What you should do — Give again, exactly and only, the lines running from the one with "Given: Select a" to the end of the material below; leave out pictures.
---
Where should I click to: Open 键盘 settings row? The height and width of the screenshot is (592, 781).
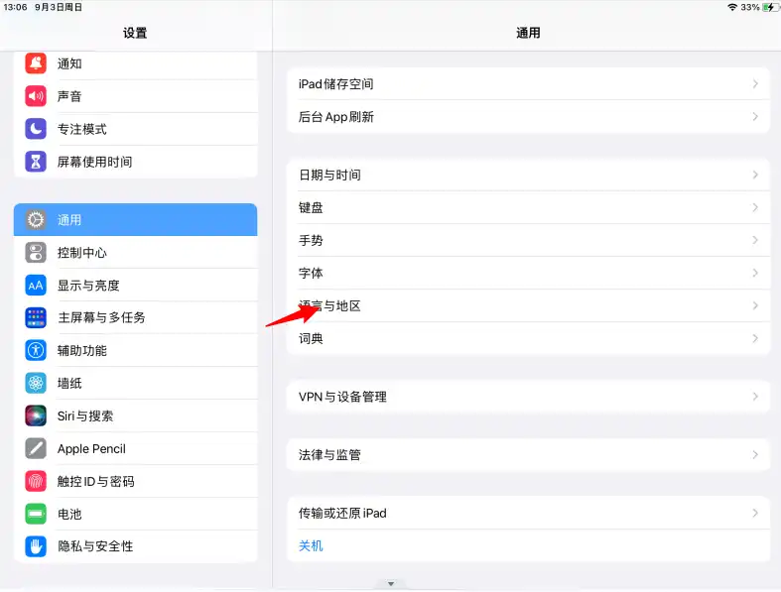528,207
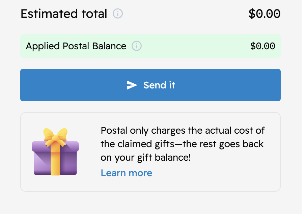
Task: Click the paper plane icon on Send button
Action: pyautogui.click(x=132, y=85)
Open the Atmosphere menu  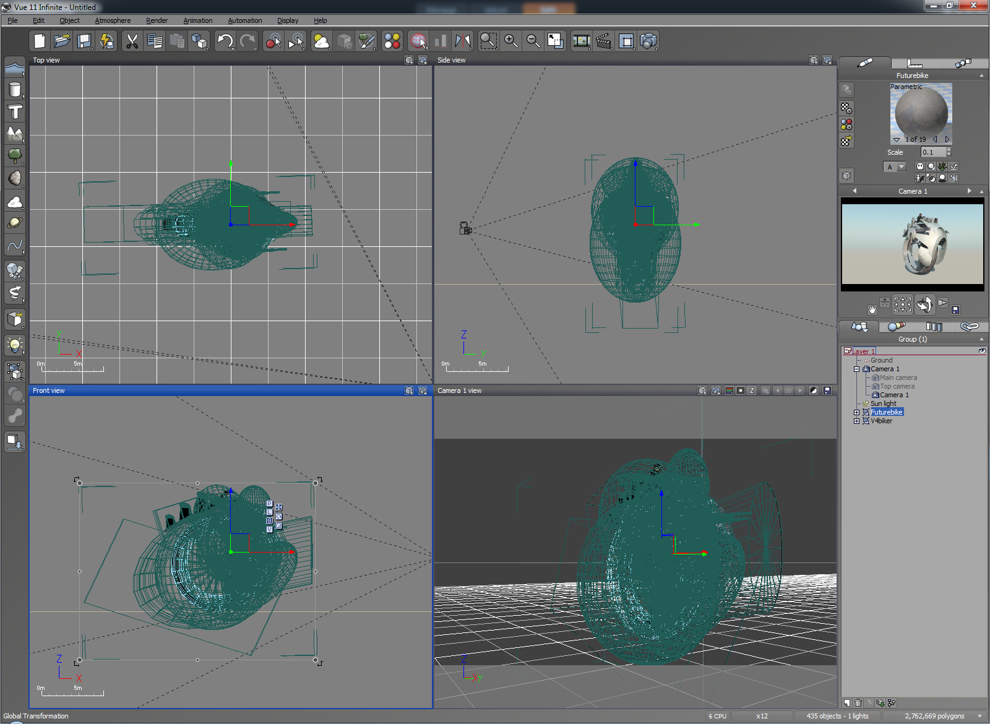[x=113, y=20]
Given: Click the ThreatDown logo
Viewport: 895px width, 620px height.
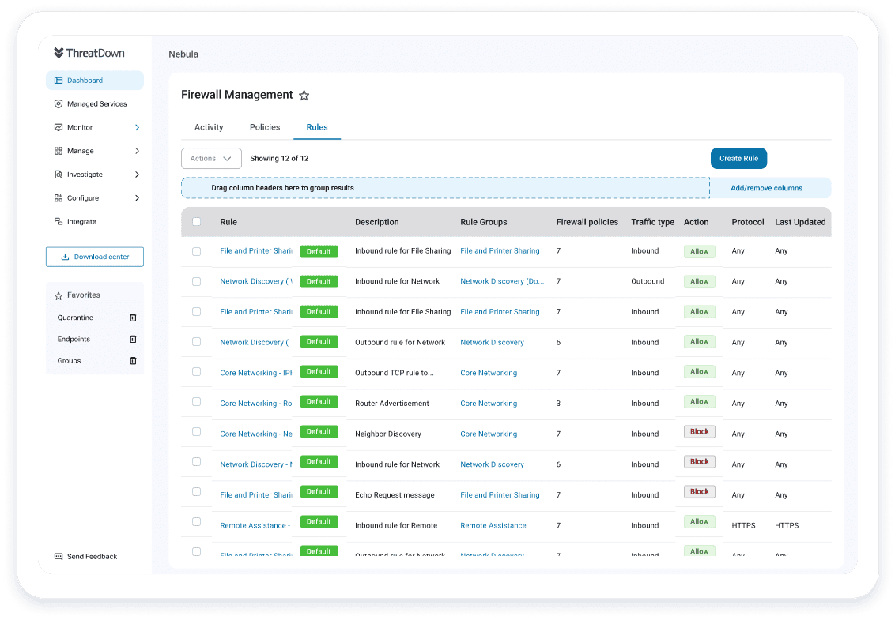Looking at the screenshot, I should click(89, 53).
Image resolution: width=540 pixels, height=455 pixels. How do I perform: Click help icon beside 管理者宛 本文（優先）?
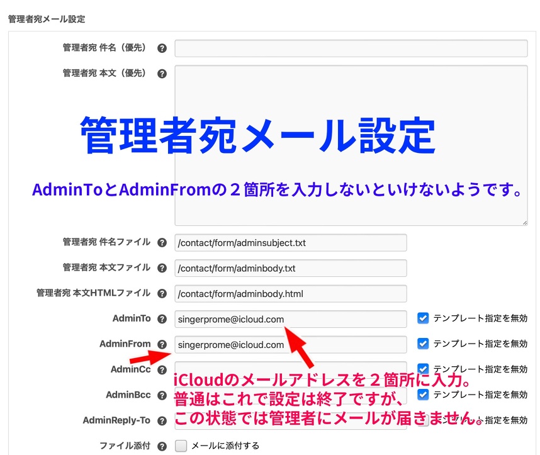(162, 74)
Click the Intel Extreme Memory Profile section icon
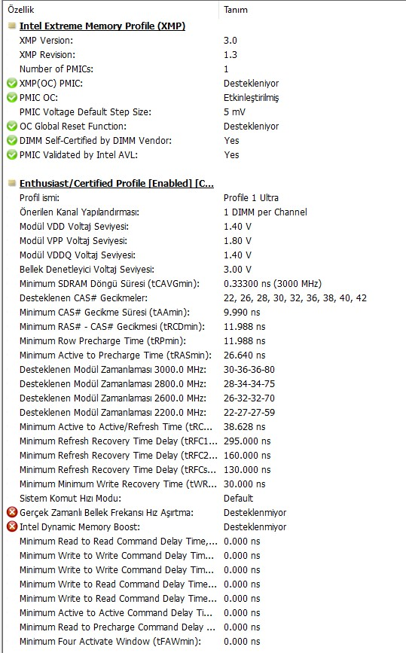This screenshot has width=406, height=653. 12,26
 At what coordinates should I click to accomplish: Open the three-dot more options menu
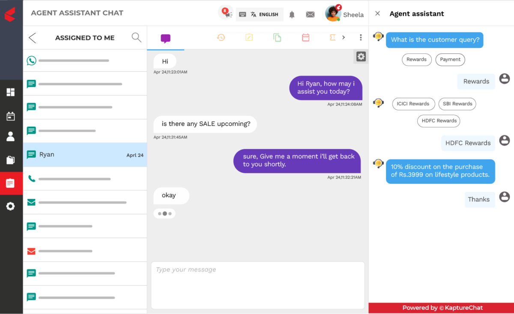(x=361, y=38)
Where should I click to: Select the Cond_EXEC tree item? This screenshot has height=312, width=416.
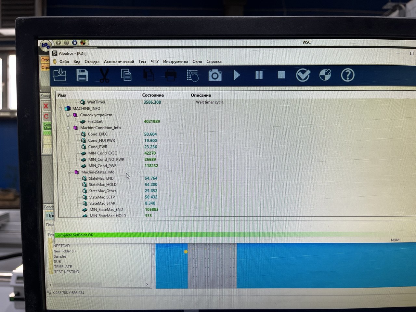tap(98, 134)
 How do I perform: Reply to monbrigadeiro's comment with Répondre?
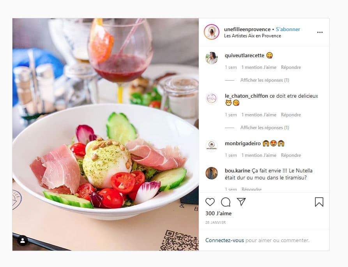(x=291, y=155)
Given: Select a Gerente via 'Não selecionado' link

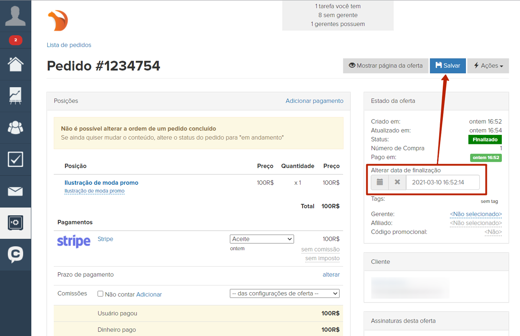Looking at the screenshot, I should coord(475,214).
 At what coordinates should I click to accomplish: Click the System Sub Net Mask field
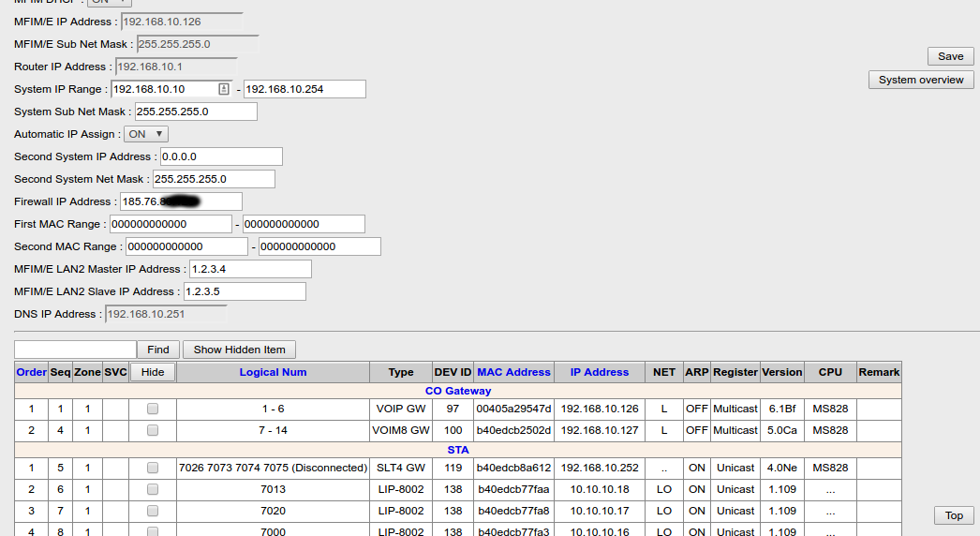tap(195, 112)
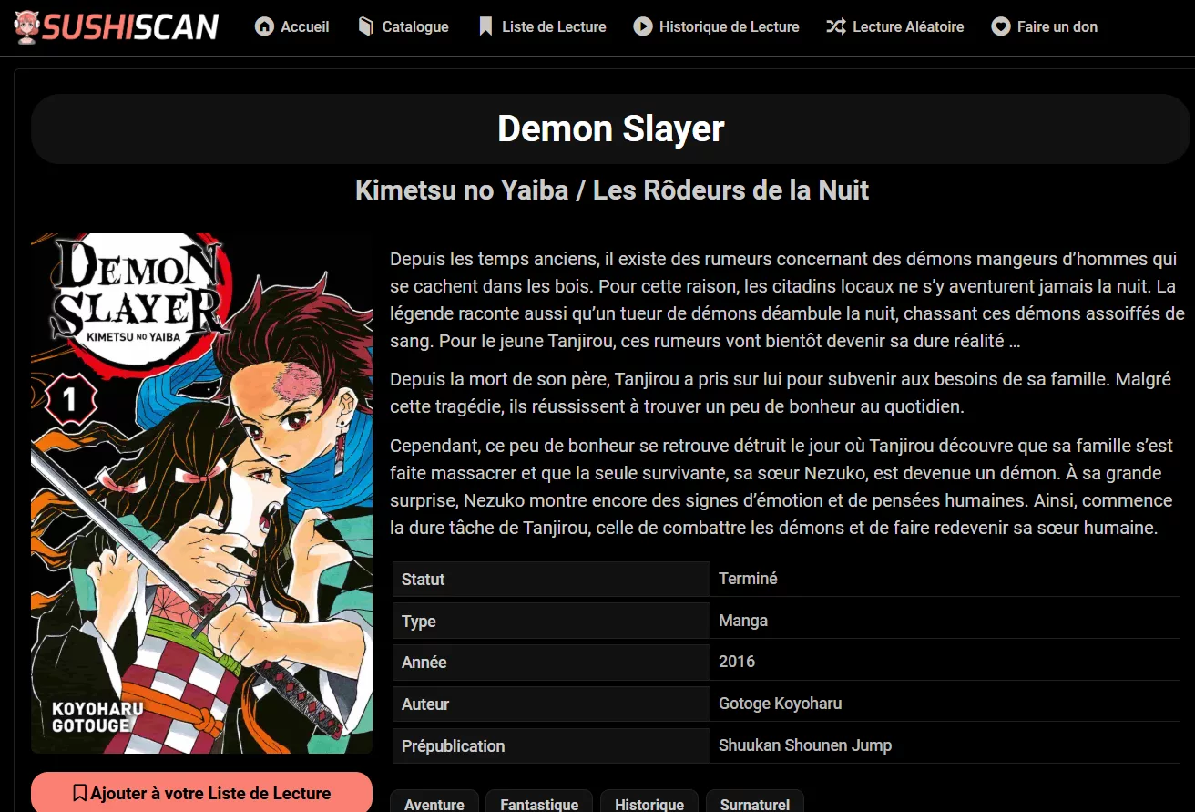Open the Faire un don page
The width and height of the screenshot is (1195, 812).
click(1044, 27)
---
Your response —
Given: Select a Gerente via 'Não selecionado' link

Looking at the screenshot, I should coord(475,214).
 At what coordinates should I click to accomplish: Click the System Sub Net Mask field
tap(195, 112)
Open the Faire un don page
The width and height of the screenshot is (1195, 812).
click(1044, 27)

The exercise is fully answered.